**TASK REQUIREMENTS:**
Please transcribe, word for word, the line containing "You are a computer-use agent. The height" and every line after it through the end of the records below, and nothing else.

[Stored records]
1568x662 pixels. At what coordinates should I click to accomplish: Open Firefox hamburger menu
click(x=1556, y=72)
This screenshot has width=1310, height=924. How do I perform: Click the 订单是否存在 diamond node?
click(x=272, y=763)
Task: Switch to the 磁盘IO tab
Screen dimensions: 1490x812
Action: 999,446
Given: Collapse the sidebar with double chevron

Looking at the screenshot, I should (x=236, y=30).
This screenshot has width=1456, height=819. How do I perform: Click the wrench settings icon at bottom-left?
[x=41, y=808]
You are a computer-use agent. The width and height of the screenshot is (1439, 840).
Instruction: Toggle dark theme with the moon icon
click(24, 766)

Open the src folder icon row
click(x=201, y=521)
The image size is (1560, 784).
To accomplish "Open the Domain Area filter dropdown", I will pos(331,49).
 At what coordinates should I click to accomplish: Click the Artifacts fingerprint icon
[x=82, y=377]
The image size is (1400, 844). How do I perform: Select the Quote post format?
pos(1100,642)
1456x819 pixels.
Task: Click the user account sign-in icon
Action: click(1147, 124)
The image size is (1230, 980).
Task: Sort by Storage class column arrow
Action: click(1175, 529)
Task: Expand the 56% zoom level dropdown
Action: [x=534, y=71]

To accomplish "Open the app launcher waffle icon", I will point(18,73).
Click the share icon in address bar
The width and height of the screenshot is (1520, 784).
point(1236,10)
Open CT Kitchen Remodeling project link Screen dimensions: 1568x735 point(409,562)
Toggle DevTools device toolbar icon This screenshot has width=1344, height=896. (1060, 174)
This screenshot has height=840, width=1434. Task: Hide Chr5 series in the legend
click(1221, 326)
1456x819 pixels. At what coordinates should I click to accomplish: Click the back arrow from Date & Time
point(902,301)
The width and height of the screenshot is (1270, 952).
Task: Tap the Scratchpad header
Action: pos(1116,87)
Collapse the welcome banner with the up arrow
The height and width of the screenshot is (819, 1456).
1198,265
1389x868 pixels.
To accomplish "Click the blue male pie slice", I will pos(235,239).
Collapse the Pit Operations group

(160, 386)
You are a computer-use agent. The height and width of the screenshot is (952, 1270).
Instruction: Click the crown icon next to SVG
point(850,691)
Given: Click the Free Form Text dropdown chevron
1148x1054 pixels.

**FINISHED TASK:**
You are a computer-use agent. The height and width of the screenshot is (952, 1270).
Instruction: Click the crown icon next to SVG
point(850,691)
Given: Click the Free Form Text dropdown chevron
1148x1054 pixels.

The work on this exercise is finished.